● **TASK OBJECTIVE**:
Nothing in the records should differ when you write them out again.
══ EXERCISE DATA ══
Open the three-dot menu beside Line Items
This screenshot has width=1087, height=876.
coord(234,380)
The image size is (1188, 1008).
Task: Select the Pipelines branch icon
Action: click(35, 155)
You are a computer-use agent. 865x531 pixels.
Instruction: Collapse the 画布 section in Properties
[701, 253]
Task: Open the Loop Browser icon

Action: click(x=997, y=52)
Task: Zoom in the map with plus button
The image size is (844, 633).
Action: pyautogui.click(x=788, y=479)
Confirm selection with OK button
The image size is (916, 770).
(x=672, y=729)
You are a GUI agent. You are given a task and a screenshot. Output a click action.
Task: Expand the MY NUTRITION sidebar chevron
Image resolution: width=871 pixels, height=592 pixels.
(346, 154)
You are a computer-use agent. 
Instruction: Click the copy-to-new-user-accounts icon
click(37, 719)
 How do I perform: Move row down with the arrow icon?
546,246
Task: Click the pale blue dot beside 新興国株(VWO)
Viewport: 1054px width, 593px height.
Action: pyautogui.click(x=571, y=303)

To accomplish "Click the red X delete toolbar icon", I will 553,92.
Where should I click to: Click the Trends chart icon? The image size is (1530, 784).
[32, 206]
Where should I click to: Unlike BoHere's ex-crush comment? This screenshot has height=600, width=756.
═══
● **RESULT OF THE EXERCISE**:
Open the three-dot menu beside Line Items
This screenshot has width=1087, height=876.
coord(234,380)
The image size is (1188, 1008).
Task: Select the Pipelines branch icon
Action: click(35, 155)
You are a computer-use agent. 865x531 pixels.
Instruction: Collapse the 画布 section in Properties
[701, 253]
Task: Open the Loop Browser icon

Action: click(x=997, y=52)
Task: Zoom in the map with plus button
The image size is (844, 633).
Action: pyautogui.click(x=788, y=479)
Confirm selection with OK button
The image size is (916, 770).
(x=672, y=729)
You are a GUI agent. You are given a task and a screenshot. Output a click action.
Task: Expand the MY NUTRITION sidebar chevron
Image resolution: width=871 pixels, height=592 pixels.
(346, 154)
You are a computer-use agent. 
Instruction: Click the copy-to-new-user-accounts icon
click(37, 719)
 How do I perform: Move row down with the arrow icon?
546,246
Task: Click the pale blue dot beside 新興国株(VWO)
Viewport: 1054px width, 593px height.
Action: pyautogui.click(x=571, y=303)

To accomplish "Click the red X delete toolbar icon", I will 553,92.
Where should I click to: Click the Trends chart icon? The image size is (1530, 784).
[32, 206]
Where should I click to: Unlike BoHere's ex-crush comment? This screenshot has height=600, width=756.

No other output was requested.